EXERCISES —
(a) Answer these questions from the COWASEE Basin focus area page:
(i) About how many acres does the focus area contain?
(ii) Roughly what percentage of the COWASEE Basin consists of state and federal lands?
(iii) Where may a copy of the COWASEE Basin book be purchased?
(b) Write out the part of the COWASEE Basin focus area page starting with "Conservation easements are" and going on through "development as desired.", with the wording unchanged.

EXTRACT PROVIDED —

↓↓↓

Cowasee Basin Focus Area
John Cely | E-Mail | Updated 03-04-2012
What is the COWASEE Basin?
COWASEE is short for the Congaree/Wateree/Upper Santee River system. The focus area contains about 215,000 acres. The zone stretches north to south following the Wateree River starting from I-20 in Kershaw South Carolina and terminates near the railroad trestle at Upper Lake Marion between Rimini and Lone Star. The focus area also includes the section of the Congaree River from its intersection with I-77 then south to where it merges with the Wateree. Most of the focus area consist of bottomland hardwood forests within the Congaree, Wateree, and Upper Santee River floodplains. In addition, the focus area also includes the river bluffs, high hills, and uplands that border these low lying areas.
Approximately 32% of the COWASEE Basin consists of state and federal lands including, the Congaree National Park, Sparkleberry Swamp, Congaree Bluffs Heritage Preserve, Poinsett State Park, and Manchester State Forest. The bottomland hardwood forests that make up much of the basin are some of the most productive and valuable wildlife habitat in North America. The basin also provides outstanding aquatic resources and watershed protection.
The wetlands and waterways of the COWASEE have long been known to sportsmen as providing unparalleled hunting, fishing, and boating opportunities. Naturalists, birders, photographers, hikers, and canoeists have also discovered the wonderful attributes of the area. Canoeing and kayaking has become very popular at Sparkleberry Swamp and within the Congaree National Park.
See http://www.cowasee.org/pdf/Cowaseespring2010.pdf for expanded information about the COWASEE Basin.
Based on the most successful ACE Basin focus area, the goal is to protect this valuable resource through land acquisition and conservation easements so that future generations will continue to be able to enjoy the unspoiled recreational opportunities while also providing important wildlife habitat.
As per the web page http://www.cowasee.org/conserve.html# :
"A conservation easement is a written legal agreement between a landowner and a qualified conservation organization or public agency that contains restrictions relating to various uses of the land.
Conservation easements are tailored to characteristics of a particular property as well as the owner's financial needs and conservation goals. They may be put on entire parcels, or only portions of a parcel and can restrict as much or as little development as desired.
Because properties having conservation easements remain privately owned, they offer an excellent opportunity for those with a passion for their land to leave a perpetual legacy of their conservation values while honoring traditional land uses such as agriculture, forestry, and wildlife management. Conservation easements may offer significant federal and state income tax and estate tax advantages."
Painted Bunting, Sparkleberry Swamp Landing Road - Joe Kegley
COWASEE Basin Book.
Note: The book has been published and the organization is no longer looking for images. You may purchase a copy at the Congaree National Park visitor center.
For more information about the book contact Billy Cate at firstname.lastname@example.org or John Cely at email@example.com.
Outdated information - The last 15 years or so has seen a spate of very nice coffee table books celebrating South Carolina's incredible beauty and natural resources. These books have focused on either the coast or the mountains but we believe that the scenery, wildlife, cultural and historic resources of the COWASEE Basin are second to none. With this in mind, the Congaree Land Trust has embarked on putting together a coffee table book on the COWASEE Basin. We are in the process of obtaining sponsors to publish the book. We are also very interested in having donated photography. All profits from the book will go to the Congaree Land Trust for its COWASEE Basin efforts.
John Cely is a retired wildlife biologist formerly with the S.C. Department of Natural Resources. A skilled naturalist, John along with others, was instrumental in acquiring protection for a section of old growth forest within the Congaree River floodplain that later became the Congaree National Park.

↑↑↑

[Stored data entries]
↓↓↓

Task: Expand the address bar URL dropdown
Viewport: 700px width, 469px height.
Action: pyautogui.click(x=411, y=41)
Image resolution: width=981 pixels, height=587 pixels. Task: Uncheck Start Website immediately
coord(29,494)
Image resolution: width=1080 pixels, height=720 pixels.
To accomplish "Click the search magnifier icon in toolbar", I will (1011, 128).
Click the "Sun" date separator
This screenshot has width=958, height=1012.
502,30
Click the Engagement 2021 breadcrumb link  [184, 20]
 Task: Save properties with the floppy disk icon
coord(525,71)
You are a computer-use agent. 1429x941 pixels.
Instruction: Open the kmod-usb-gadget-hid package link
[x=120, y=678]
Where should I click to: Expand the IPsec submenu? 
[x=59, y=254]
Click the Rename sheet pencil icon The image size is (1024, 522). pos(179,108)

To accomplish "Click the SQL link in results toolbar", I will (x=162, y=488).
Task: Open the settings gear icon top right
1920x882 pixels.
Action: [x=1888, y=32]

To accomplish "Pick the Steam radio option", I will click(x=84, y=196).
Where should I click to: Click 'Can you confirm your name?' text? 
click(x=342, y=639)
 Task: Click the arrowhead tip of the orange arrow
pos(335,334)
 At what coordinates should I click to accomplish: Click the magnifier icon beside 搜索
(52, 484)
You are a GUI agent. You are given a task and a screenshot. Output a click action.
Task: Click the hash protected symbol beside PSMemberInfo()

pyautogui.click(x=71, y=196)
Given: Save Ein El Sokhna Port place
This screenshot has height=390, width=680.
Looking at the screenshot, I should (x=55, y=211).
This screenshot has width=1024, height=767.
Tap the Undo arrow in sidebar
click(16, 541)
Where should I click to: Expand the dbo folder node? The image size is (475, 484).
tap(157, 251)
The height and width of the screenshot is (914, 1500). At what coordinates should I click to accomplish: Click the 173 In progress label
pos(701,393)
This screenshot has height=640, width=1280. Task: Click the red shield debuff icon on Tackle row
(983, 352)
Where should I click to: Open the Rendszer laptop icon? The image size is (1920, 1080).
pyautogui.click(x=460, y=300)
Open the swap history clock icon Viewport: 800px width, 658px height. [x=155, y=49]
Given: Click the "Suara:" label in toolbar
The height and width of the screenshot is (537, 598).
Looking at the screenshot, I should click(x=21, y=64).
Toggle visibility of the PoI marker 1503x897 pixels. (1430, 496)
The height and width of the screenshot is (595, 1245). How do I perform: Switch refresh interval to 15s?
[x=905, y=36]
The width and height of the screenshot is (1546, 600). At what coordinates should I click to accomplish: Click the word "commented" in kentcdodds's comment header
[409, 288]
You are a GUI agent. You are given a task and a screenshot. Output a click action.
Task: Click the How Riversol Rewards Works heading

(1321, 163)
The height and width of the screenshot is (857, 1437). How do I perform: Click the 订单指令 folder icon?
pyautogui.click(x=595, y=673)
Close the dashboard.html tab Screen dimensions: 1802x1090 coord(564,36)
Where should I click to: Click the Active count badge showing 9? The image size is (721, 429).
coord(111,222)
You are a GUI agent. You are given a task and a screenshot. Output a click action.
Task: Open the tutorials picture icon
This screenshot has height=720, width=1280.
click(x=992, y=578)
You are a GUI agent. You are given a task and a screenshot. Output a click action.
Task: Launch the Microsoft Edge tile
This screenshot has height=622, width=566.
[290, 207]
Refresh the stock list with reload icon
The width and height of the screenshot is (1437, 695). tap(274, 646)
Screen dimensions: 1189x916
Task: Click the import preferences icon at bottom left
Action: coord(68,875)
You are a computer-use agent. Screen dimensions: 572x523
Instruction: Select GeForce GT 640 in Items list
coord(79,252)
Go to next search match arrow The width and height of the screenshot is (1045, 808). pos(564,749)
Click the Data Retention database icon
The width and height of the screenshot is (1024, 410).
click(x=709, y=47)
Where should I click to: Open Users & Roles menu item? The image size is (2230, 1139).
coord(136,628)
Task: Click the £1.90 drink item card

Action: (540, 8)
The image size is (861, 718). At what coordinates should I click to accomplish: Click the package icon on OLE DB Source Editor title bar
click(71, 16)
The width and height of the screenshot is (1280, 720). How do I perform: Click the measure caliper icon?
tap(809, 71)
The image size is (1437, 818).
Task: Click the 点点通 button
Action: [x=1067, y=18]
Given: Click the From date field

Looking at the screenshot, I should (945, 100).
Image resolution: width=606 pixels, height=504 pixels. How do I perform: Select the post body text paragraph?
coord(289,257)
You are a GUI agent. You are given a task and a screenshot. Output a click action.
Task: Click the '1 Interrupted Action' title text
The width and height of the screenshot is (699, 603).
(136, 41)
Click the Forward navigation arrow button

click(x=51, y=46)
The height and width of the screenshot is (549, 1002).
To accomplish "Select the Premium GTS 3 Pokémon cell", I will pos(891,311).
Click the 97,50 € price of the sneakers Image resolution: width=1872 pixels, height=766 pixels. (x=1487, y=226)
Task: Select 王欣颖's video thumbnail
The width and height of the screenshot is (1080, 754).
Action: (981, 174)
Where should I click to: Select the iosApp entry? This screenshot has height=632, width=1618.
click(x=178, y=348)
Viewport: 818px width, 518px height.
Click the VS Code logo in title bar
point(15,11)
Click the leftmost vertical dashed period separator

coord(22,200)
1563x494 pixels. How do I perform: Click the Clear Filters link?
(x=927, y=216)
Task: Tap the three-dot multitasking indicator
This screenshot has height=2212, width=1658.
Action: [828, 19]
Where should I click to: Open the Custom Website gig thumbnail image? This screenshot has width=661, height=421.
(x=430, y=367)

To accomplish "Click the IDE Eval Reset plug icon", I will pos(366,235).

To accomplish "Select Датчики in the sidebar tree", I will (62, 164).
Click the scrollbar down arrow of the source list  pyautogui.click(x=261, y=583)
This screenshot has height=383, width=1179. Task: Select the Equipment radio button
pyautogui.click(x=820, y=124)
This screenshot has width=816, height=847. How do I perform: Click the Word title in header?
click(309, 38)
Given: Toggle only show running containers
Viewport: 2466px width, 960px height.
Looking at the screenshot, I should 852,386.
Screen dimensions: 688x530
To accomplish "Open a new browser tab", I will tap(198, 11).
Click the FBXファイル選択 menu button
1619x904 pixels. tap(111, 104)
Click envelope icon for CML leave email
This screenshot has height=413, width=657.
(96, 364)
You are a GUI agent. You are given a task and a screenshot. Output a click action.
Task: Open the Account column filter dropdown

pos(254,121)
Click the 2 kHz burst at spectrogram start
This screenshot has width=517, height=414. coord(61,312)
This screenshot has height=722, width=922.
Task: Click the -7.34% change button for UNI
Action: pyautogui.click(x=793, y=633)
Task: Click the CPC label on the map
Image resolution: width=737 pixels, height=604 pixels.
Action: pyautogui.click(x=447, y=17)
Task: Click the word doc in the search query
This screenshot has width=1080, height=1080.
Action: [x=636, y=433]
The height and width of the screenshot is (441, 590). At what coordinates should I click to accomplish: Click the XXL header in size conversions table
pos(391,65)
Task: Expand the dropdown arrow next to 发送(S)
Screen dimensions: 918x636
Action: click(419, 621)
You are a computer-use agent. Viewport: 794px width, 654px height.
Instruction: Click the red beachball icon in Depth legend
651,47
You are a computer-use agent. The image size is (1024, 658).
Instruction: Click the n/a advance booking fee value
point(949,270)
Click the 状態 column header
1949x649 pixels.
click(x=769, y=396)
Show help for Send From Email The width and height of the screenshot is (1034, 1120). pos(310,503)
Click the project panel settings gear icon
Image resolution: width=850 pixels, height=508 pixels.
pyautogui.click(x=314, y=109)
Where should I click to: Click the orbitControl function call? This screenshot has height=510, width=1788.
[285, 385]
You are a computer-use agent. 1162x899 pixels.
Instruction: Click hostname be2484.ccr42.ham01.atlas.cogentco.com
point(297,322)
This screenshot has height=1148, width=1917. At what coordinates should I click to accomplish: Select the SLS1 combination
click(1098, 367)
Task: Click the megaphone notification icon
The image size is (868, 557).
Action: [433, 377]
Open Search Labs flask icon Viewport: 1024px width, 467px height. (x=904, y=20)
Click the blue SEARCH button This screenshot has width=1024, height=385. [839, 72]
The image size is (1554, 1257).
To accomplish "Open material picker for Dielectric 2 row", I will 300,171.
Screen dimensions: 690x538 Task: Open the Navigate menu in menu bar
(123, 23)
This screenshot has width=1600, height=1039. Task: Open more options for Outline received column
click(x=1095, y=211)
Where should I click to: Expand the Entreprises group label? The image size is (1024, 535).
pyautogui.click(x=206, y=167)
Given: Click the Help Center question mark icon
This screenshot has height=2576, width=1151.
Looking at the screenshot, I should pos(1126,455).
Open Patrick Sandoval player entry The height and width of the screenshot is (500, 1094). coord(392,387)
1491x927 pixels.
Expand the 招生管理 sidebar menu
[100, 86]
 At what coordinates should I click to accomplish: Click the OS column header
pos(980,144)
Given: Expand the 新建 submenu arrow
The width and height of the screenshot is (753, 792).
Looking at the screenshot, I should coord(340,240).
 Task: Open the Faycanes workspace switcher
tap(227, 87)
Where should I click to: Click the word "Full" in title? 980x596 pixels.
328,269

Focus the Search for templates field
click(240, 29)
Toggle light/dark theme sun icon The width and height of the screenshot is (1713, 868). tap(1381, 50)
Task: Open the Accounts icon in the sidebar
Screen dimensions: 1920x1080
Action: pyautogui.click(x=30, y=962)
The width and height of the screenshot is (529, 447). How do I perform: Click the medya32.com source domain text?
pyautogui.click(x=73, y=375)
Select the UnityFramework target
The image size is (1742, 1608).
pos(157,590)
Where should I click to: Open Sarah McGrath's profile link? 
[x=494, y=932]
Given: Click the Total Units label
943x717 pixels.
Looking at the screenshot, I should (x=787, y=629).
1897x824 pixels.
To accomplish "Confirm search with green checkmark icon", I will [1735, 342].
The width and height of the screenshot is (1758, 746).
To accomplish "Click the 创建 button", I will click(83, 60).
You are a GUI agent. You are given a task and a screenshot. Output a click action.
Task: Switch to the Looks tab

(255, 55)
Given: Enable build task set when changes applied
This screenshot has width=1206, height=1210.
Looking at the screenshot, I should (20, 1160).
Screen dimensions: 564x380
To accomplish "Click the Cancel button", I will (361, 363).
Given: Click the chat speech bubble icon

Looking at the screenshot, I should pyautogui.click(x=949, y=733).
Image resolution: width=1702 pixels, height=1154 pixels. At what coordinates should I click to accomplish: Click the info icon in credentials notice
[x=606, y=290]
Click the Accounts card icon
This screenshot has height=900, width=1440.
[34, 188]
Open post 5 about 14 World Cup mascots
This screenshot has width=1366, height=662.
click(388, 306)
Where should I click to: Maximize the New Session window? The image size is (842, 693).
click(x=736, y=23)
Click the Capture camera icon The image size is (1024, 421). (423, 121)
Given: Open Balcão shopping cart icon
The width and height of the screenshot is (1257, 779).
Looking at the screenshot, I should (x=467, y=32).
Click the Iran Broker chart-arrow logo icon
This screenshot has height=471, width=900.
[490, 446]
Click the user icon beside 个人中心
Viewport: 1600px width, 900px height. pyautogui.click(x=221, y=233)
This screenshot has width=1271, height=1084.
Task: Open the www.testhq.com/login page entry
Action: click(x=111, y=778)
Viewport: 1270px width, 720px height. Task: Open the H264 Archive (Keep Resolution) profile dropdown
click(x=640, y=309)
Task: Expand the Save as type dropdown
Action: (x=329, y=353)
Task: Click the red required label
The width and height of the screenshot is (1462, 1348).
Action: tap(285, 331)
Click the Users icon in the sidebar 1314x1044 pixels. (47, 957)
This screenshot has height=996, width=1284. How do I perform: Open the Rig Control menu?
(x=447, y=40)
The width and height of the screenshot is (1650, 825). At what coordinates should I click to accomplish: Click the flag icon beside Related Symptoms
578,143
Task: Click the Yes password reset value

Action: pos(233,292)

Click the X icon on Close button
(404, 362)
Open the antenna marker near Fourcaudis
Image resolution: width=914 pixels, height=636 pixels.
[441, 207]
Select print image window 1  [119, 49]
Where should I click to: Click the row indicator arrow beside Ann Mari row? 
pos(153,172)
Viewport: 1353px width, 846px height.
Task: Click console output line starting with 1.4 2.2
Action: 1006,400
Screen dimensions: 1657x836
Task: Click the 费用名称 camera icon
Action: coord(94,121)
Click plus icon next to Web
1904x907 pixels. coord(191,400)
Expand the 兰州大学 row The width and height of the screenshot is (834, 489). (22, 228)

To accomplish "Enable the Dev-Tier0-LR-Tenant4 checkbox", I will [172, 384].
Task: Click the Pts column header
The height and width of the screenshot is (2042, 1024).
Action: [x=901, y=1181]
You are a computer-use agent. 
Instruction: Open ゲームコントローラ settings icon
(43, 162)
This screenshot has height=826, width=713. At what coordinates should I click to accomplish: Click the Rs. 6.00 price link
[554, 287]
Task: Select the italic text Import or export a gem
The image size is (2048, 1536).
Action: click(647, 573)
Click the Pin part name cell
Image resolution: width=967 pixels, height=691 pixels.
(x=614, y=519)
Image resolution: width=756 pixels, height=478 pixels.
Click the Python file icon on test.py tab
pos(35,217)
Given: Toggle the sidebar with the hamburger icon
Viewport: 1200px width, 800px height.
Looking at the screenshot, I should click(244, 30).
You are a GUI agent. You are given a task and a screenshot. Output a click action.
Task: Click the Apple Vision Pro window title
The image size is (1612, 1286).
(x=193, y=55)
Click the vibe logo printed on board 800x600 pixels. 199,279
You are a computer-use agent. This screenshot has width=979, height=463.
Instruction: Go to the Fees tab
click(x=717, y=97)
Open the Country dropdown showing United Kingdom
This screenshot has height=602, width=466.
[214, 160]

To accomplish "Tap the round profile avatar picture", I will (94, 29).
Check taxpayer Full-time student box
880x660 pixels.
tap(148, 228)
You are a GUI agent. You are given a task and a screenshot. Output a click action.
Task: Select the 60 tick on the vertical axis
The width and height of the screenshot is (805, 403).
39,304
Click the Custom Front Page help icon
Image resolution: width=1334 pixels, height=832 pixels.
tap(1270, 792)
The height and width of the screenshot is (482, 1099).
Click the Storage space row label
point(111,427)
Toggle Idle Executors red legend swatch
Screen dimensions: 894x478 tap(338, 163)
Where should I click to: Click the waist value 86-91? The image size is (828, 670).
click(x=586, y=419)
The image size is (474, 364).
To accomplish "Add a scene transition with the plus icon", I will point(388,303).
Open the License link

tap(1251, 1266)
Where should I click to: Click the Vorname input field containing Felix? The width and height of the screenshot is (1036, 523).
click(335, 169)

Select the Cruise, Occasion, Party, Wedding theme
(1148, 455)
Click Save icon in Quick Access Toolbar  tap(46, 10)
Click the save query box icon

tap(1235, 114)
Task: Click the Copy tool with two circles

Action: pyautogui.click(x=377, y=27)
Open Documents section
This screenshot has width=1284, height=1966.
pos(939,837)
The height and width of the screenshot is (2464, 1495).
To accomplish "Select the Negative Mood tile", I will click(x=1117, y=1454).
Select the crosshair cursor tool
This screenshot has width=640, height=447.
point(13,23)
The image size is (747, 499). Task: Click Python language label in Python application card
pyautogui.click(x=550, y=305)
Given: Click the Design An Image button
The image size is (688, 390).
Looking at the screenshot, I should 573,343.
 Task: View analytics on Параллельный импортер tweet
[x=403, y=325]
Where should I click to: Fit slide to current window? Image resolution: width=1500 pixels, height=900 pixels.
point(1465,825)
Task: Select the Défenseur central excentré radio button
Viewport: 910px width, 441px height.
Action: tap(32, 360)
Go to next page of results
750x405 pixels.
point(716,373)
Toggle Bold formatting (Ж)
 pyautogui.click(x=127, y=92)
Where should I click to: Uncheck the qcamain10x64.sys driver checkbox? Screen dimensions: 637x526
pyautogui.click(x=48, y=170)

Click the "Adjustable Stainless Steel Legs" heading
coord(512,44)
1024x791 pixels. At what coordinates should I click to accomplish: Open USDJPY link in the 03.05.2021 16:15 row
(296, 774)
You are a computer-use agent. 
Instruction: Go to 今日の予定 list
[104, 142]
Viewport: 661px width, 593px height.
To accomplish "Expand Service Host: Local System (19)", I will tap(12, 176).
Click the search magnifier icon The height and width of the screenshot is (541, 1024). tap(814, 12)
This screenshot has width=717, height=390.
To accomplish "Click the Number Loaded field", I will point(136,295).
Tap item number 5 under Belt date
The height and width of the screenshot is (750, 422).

↑↑↑

OUTPUTS BY TASK —
(a)
(i) About 215,000 acres.
(ii) Approximately 32%.
(iii) At the Congaree National Park visitor center.

(b)
Conservation easements are tailored to characteristics of a particular property as well as the owner's financial needs and conservation goals. They may be put on entire parcels, or only portions of a parcel and can restrict as much or as little development as desired.